Prima il terremoto di Amatrice, poi l’emergenza Covid, adesso la guerra in Ucraina, la teoria della shock economy guida ormai le strategie dei governi attuali. E’ sufficiente additare un mostro, un pericolo, un’emergenza e raccontarli attraverso i media perché la collettività si convinca.

Massimiliano Capalbo

Basta dare un’occhiata al mappamondo per accorgersi che l’Europa è una propaggine, una penisoletta, del grande aggregato di terre che prende il nome di Eurasia. L’Europa senza l’Asia alle spalle non è niente, l’Asia senza l’Europa resta invece inalterata nei suoi caratteri fondamentali. E’ autonoma. In mezzo la Russia.
La guerra economica totale che oggi UE e USA pensano di condurre contro la Russia ha un chiaro destino, indipendentemente dal corso e dagli esiti della guerra militare. India, Cina, Russia sommano una popolazione totale di circa tre miliardi di esseri umani. Se si aggiungono gli altri paesi del gruppo BRICS che rifiutano le sanzioni contro la Russia (Brasile e Sud Africa) e anche Pakistan e Turchia (anche essi rifiutano le sanzioni) si supera la metà dell’attuale popolazione mondiale.
Il tentativo di isolare la Russia dall’economia mondiale con una forma di guerra totale di tipo economico-finanziario e persino culturale la costringerà a superare ogni incertezza in merito al versante geografico a cui volgersi, andrà definitivamente verso Oriente come alcune cerchie di intellettuali russi da tempo vanno suggerendo ai capi del Cremlino.
C’è persino chi propone di spostare la capitale russa dall’Europa all’estremo Oriente e di fare della Siberia il nuovo mondo del nuovo millennio. L’enorme serbatoio di materie prime e di energia racchiuse nel suolo russo sarà allacciato con l’Oriente.
E’ di oggi la notizia che Russia e India non useranno più il dollaro nei loro scambi commerciali, accordo analogo è stato realizzato settimane fa con la Cina. Si delinea insomma un blocco euroasiatico che diventerà, se non lo è già, il blocco economico dominante nel mondo. Il passaggio decisivo è la de-dollarizzazione degli scambi mondiali ed è ora in corso.

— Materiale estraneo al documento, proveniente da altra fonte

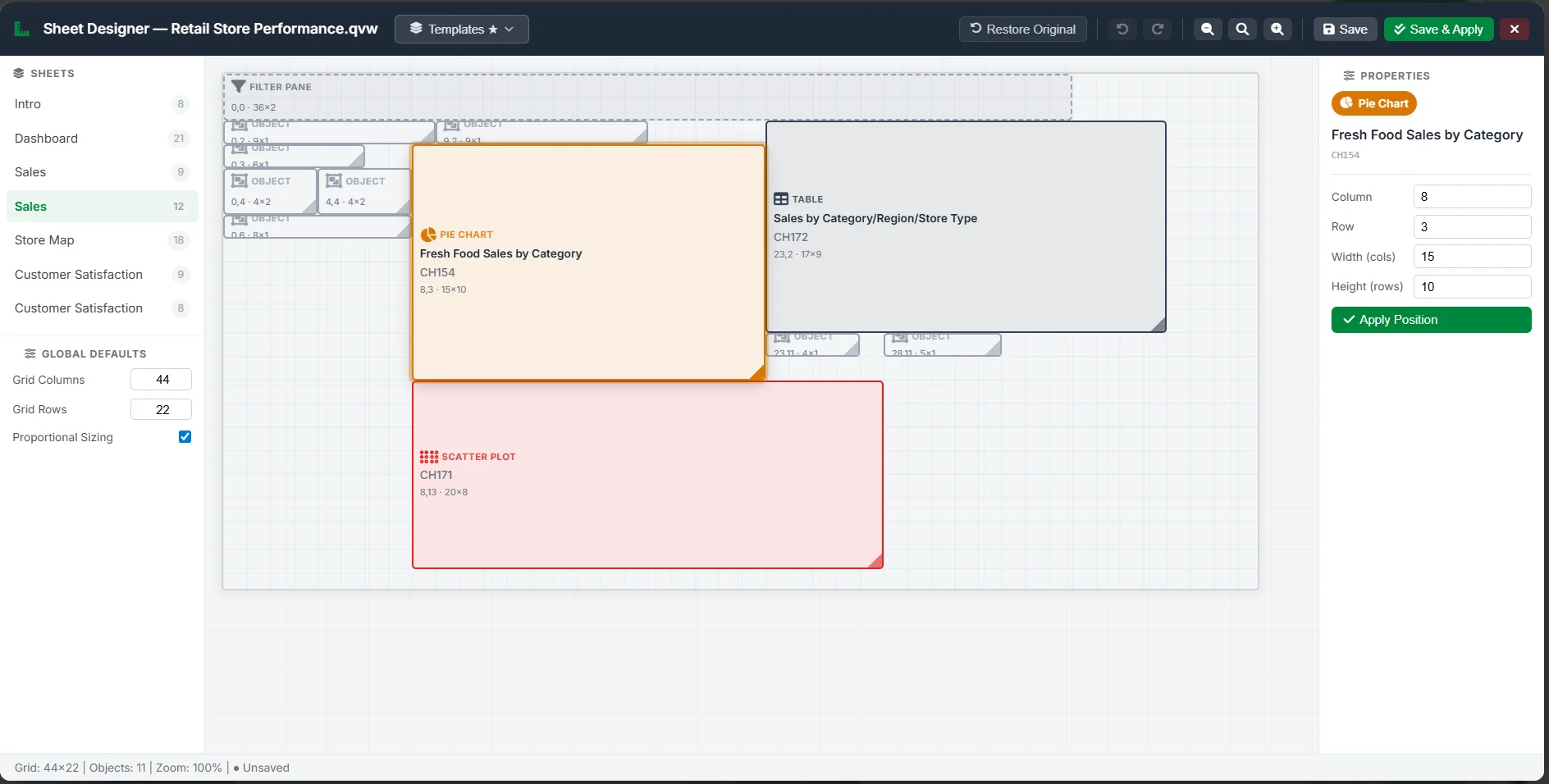Viewport: 1549px width, 784px height.
Task: Click the redo arrow icon
Action: [1158, 30]
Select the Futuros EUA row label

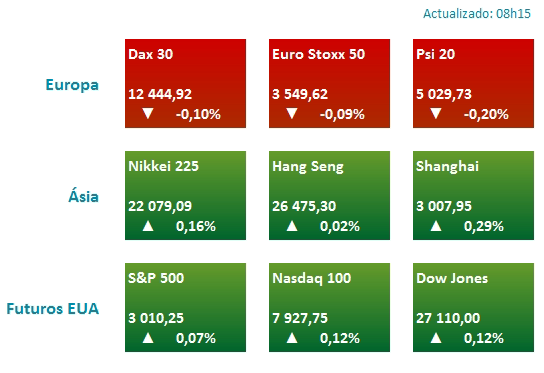[53, 308]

E l’Europa? Senza materie prime, senza energia a buon prezzo, senza nuove terre coltivabili, senza più colonie da sfruttare, senza nuovi mercati promettenti, senza nuove generazioni audaci, resterà a consolarsi con il proprio passato, incapace di uscire dalle proprie catene, in primis il pensiero di essere ancora la dominatrice del mondo… mentre il mondo si rinnova.